(DOCUMENT EXTRACT)

POSTED: January 9, 2014 6:19 p.m.

The new year has arrived and lake water temperatures are all over the place this week. There is still some ice melting in the back of the coves, with the main lake sitting around the mid 40s.

Lake Lanier’s water level is Ú-foot below full pool at 1,070.75 feet, but more rain is projected and the U.S. Army Corps of Engineers continues to pull a lot of water to get Lanier down low enough ahead of the spring rains. The lake is clear on main lake and in the mouths of the creeks and stained in the backs of the creeks.

The rivers are stained. The Chattahoochee River is clear below Buford Dam. Check generation schedules before heading out to the river by calling 770-945-1466.

Bass: Many hardcore anglers may have considered buying an ice auger and an enclosed ice fishing shanty like they do up north this past week, but the warming weather and rain inflow will soon knock out any ice that is left on the surface.

The type of cold we had this past week rarely happens and I even stayed home during the single digits.

But, the engine got warmed up yesterday and the fishing has changed again.

When we get a cold spell like this, a lot of fish will move deep and kind of huddle together, like us humans, to stay warm. Some fish will always remain shallow, but the majority move into deeper water where the temperatures are more stable.

First, the frigid cold will often cause a shad kill, and when this happens bass can just hang out deep on the bottom and eat shad as they decend from the surface. This scenario sets up the perfect storm for fishing a jigging spoon.

Use your electronics to find the shad schools more than 30 to as much as 60 feet deep.

Drop a Hopkins or other model spoon down to the bottom, jerk it up and let it fall where you mark bass and shad.

Try to vary the speed and let your strikes be the indicator of what works best. You can also use a SPRO Buck Tail Jig or a standard jig n’ pig in this same scenario.

The second pattern that many anglers ignore is to use live bait and vary your setup with flat lines (with no weight) or down lines (with weight) and see what the bass prefer. Many anglers catch bass when using live bait while fishing for stripers.

Use a Gamakatsu Circle hook if you plan to release your catch. When bass eat live bait, the same fish will often strike artificial lures like crank baits, buck tails or other shad imitators.

There is a third pattern that can appear when the rain comes. Target areas that receive the warmer rain inflow and fish a finesse worm on a Gamakatsu Alien Head or other jig head in the ditches, where the rain flows into the lake.

This rain runoff water will be warmer than the lake water, and it will be high in oxygen, often bringing food like earth worms or insect along with it.

Bass will eat terrestrials but so will the prey fish that they target, so they will have plenty of reasons to hang out around these warmer rain inflows.

Stripers: This past week’s brutal cold spell may have pushed some stripers a little deeper to eat shad, but the voracious spot fish are used to the cold.

In summer, stripers actually seek the coldest water, so 45 degree surface temperatures are no problem for them and they are still feeding close to the surface in many areas.

Live bait is usually the choice of striper anglers. Store-bought trout or shiners are easy to keep alive and healthy in the winter.

(Dataset rows)
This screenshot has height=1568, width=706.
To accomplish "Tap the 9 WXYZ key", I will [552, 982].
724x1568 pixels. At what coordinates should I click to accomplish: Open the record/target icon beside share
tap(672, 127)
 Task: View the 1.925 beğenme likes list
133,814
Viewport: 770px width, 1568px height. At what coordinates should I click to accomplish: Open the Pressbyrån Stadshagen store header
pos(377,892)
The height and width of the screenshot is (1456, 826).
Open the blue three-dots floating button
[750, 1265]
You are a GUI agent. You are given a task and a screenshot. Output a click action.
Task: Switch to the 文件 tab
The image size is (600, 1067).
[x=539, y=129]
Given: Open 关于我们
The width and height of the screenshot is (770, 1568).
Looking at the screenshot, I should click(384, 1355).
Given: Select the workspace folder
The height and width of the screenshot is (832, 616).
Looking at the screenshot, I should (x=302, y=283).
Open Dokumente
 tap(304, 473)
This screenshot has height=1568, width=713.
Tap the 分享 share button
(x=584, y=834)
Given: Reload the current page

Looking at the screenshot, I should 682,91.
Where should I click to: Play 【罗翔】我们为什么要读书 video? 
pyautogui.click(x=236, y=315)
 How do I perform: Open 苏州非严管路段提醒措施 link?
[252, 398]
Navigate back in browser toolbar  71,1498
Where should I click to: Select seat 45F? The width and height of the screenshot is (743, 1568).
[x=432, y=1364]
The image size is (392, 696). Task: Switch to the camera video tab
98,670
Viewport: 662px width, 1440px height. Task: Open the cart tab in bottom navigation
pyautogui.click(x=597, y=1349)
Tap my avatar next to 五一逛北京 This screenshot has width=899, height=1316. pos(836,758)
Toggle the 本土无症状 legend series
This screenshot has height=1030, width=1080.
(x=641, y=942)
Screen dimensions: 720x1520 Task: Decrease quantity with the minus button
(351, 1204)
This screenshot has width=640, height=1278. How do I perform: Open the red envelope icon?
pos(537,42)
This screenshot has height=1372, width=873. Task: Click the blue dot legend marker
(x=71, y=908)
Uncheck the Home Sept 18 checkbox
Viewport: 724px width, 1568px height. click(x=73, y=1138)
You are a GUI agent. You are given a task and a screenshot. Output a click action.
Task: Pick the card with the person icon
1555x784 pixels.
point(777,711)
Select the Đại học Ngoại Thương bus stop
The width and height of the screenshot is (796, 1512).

(PROBLEMS AND TASKS)
A. Decide whether each statement agrees with the Lake Lanier fishing report: (i) The Chattahoochee River is clear below Buford Dam. (ii) Shad schools should be sought in water shallower than 20 feet. (iii) In summer, stripers look for the warmest water. Answer yes or no for each, and quote the words from the report that settle it.
B. Carry the Lake Lanier fishing report forward from its last sentence.
The listing plays no part in the work here and can be set aside.

(ANSWERS GIVEN)
A.
(i) Yes: "The Chattahoochee River is clear below Buford Dam."
(ii) No: "find the shad schools more than 30 to as much as 60 feet deep."
(iii) No: "In summer, stripers actually seek the coldest water"

B.
A regular boat’s aerators’ live well or even a five-gallon bucket with small battery-powered aerators is all that is needed to get your bait to that awesome honey hole on Lake Lanier.

I fished for striper almost exclusively in the 1970s, 80s and early ‘90s, and store bought bait was a staple.

In 2014, the bait still works very well. Blueback herring were introduced illegally in the late 90’s and will require a little more effort to keep alive in a tank, but they survive best during the winter.

A larger circular live well with an air stone and salt or chemical additives are best for keeping these striper lively, and most local tackle stores offer many options and great advice on your setup.

The above baits and also native gizzard and threadfin shad are working well this week, including on flat lines, planner boards, balloon floats and weighted down lines.

Use your Humminbird Electronics and watch the gulls, loons and other aquatic birds to locate the best areas.

Some guides are really starting to pull umbrella rigs, and I have seen this tactic outperform live bait many times.

Use a 3-, 4- or 5-arm umbrella rig equipped with buck tail or swim baits and troll them around 1 « to 2 miles per hour at the depth where the fish appear on your electronics.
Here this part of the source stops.